Подготовка к Рождеству всегда доставляла мне радость. Конечно, я не знала, что происходит, но с восторгом наслаждалась разносившимися по всему дому приятными запахами и лакомыми кусочками, которые давали мне и Марте Вашингтон, чтобы мы не шумели. Мы, несомненно, путались под ногами, но это ни в коей мере не снижало нашего удовольствия. Нам разрешали молоть пряности, перебирать изюм и облизывать мутовки. Я вешала мой чулок Санта Клаусу, потому что так поступали другие, однако не помню, чтобы эта церемония меня очень интересовала, заставляя проснуться до рассвета и бежать на поиски подарков.
Марта Вашингтон любила проказничать ничуть не меньше, чем я. Двое маленьких детей сидели на веранде жарким июньским днем. Одна была чернокожей, как дерево, с копной пружинистых кудряшек, завязанных шнурками во множество пучков, торчащих в разные стороны. Другая — беленькая, с длинными золотыми локонами. Одной было шесть лет, другая двумя или тремя годами старше. Младшая девочка была слепой, старшую звали Марта Вашингтон.
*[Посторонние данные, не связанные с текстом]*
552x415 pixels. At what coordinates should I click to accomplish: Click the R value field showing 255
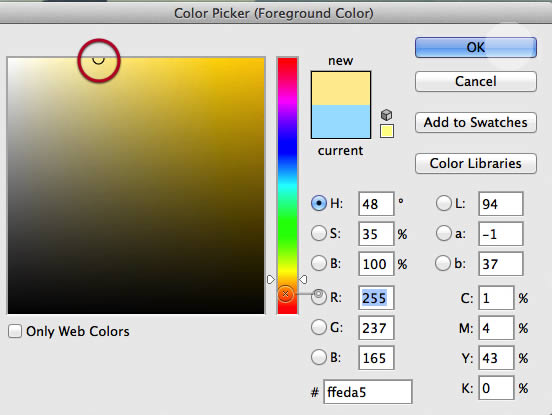coord(376,298)
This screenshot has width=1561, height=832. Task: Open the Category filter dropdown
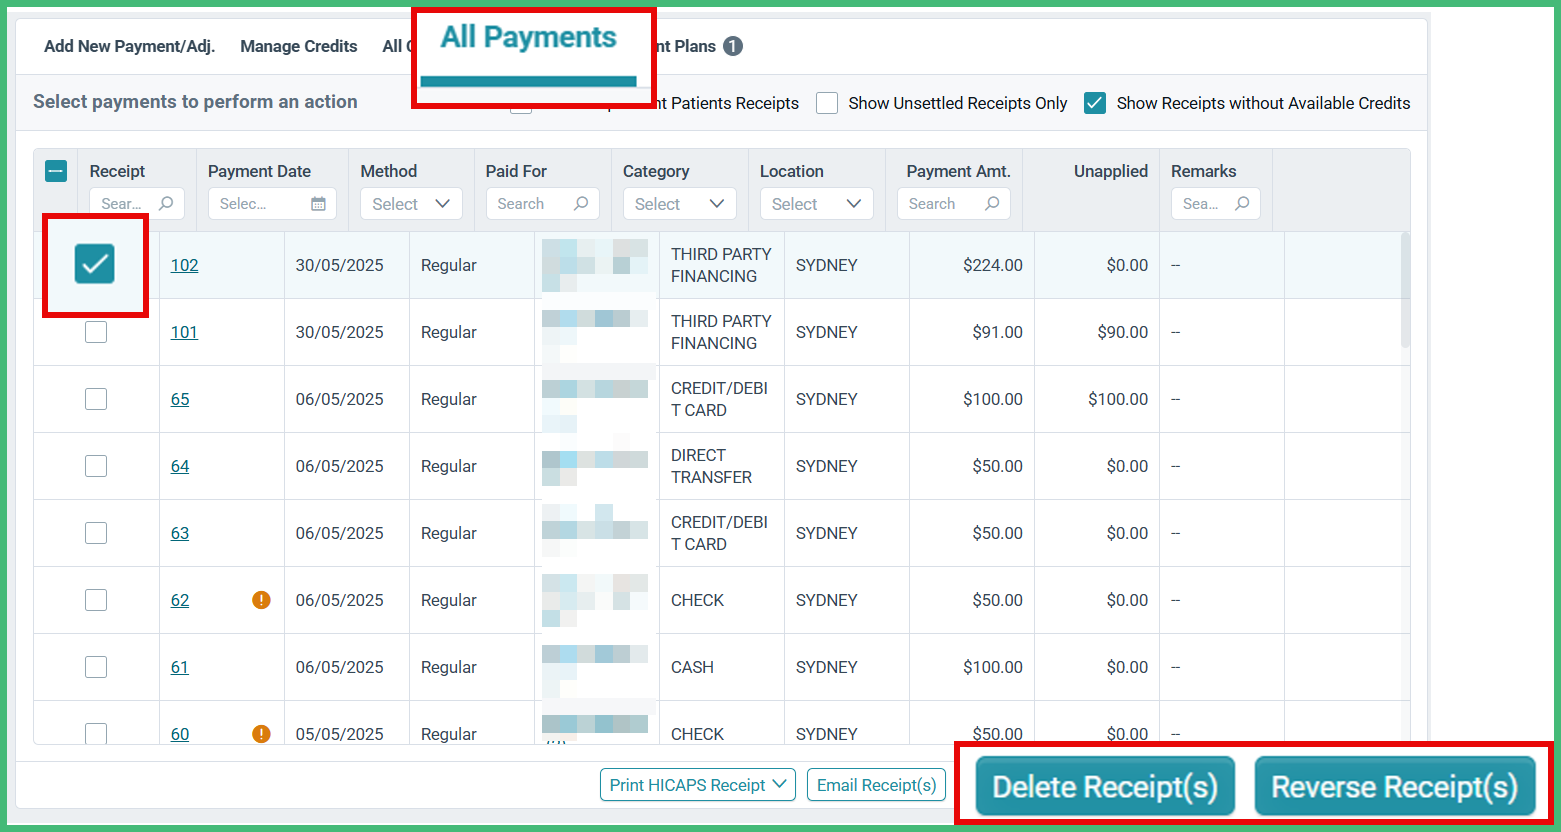tap(680, 203)
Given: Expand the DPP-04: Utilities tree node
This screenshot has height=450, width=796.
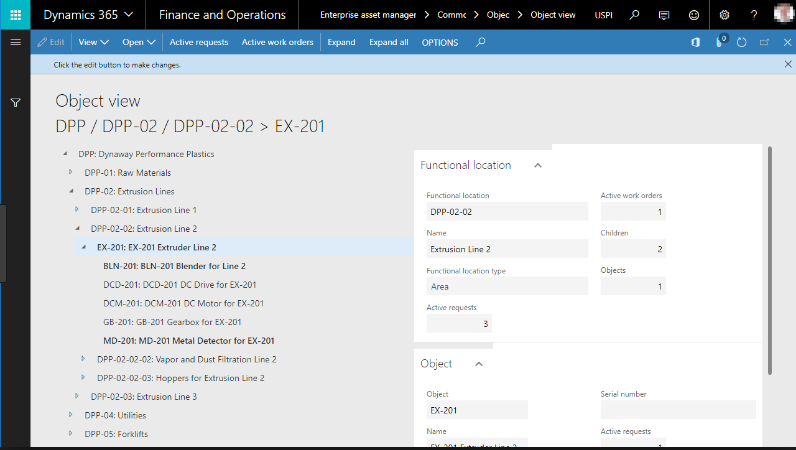Looking at the screenshot, I should (71, 414).
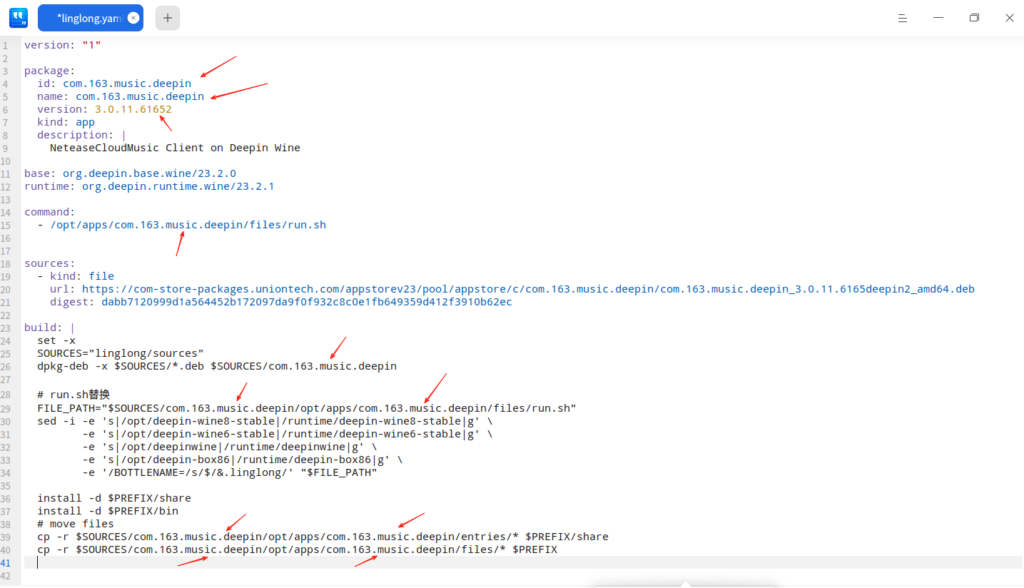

Сначала мы старательно вырезали ножницами бумажных человечков, но вскоре эта забава нам надоела и, изрезав на кусочки шнурки от наших туфелек, мы обстригли с жимолости все листочки, до которых смогли дотянуться. После этого я перевела свое внимание на пружинки волос Марты. Сначала она возражала, но потом смирилась со своей участью. Решив затем, что справедливость требует возмездия, она схватила ножницы и успела отрезать один из моих локонов. Она состригла бы их все, если бы не своевременное вмешательство моей матушки.